Apres avoir senti lors de notre visite à Lincoln High school la séparation entre communautés et les conditions de vie précaires des habitants du quartier (les professeurs estiment que les 300 euros de participation des familles françaises à ce voyage ne pourraient être assumés par les familles des élèves de Lincoln High), nous nous sommes rendus dans le quartier le plus riche de San Diego : « the rich town » comme disent les locaux. Lesquels nous confiaient que les habitants de La Jolla avaient empêché l’extension de la ligne du tramway depuis le centre ville, préférant rester entre soi. Le bus nous a toutefois déposé au pied de la colline, que nous avons arpenté au milieu de maisons d’architecte énormes (plusieurs millions de dollars par maison), entourées par une végétation luxuriante et soignée.
A la descente, notre œil a été attire par l’affairement de plusieurs employés mexicains autour d’énormes berlines luxueuses, astiquant les chromes et les vitres : scène banale de la vie quotidienne, ce que nous a confirme notre entrée dans le fast food local : nous avons commandé notre repas en espagnol, puisque tout le staff était mexicain.
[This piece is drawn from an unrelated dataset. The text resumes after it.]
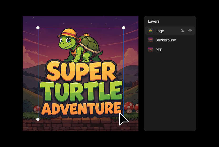
Task: Click the Logo layer thumbnail
Action: pos(150,31)
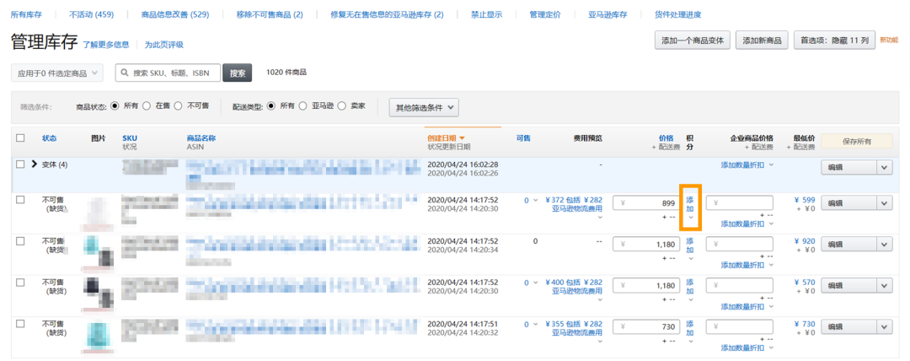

Nous faisons aussi l’expérience du consumérisme américain : quel plaisir de pouvoir recharger à volonté ces énormes gobelets de coca ! Lors de notre visite au centre commercial (le fameux « mall » de San Diego), nous n’étions plus spectateurs mais acteurs. L’intérêt pour cet après-midi dans ce temple de la consommation a été si intense que l’heure de rendez-vous fixée a été largement dépassée.
Ce qui explique que nous n’avons pas publié d’article ce jour-là.